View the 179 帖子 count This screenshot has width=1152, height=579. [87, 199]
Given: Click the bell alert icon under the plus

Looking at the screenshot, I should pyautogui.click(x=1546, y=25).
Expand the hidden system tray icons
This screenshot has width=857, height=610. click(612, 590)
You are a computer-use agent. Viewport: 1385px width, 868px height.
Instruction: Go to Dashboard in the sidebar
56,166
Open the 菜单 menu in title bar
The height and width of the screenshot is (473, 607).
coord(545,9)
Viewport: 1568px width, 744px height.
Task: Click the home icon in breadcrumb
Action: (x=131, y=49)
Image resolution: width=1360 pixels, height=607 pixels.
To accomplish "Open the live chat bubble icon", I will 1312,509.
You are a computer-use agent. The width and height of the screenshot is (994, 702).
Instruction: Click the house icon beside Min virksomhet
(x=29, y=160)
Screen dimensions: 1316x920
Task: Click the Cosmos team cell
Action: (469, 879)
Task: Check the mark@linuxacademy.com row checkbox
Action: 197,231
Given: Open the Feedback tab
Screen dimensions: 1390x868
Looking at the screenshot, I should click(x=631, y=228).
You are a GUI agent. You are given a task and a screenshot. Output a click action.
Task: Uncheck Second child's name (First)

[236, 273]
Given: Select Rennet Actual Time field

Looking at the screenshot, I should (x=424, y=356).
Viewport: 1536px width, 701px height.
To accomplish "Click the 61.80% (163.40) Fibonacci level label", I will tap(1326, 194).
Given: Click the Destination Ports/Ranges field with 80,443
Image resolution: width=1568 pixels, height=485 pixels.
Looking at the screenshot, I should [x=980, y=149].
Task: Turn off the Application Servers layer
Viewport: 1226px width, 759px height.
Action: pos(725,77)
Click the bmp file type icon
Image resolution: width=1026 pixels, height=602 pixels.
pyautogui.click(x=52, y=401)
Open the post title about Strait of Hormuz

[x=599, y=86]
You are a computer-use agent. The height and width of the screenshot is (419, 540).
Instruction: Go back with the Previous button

Exercise requirements: Reproduce the records verbatim from their first line through the line containing "Action: (x=131, y=49)", inclusive.

Correct result:
View the 179 帖子 count This screenshot has width=1152, height=579. [87, 199]
Given: Click the bell alert icon under the plus

Looking at the screenshot, I should pyautogui.click(x=1546, y=25).
Expand the hidden system tray icons
This screenshot has width=857, height=610. click(612, 590)
You are a computer-use agent. Viewport: 1385px width, 868px height.
Instruction: Go to Dashboard in the sidebar
56,166
Open the 菜单 menu in title bar
The height and width of the screenshot is (473, 607).
coord(545,9)
Viewport: 1568px width, 744px height.
Task: Click the home icon in breadcrumb
Action: (x=131, y=49)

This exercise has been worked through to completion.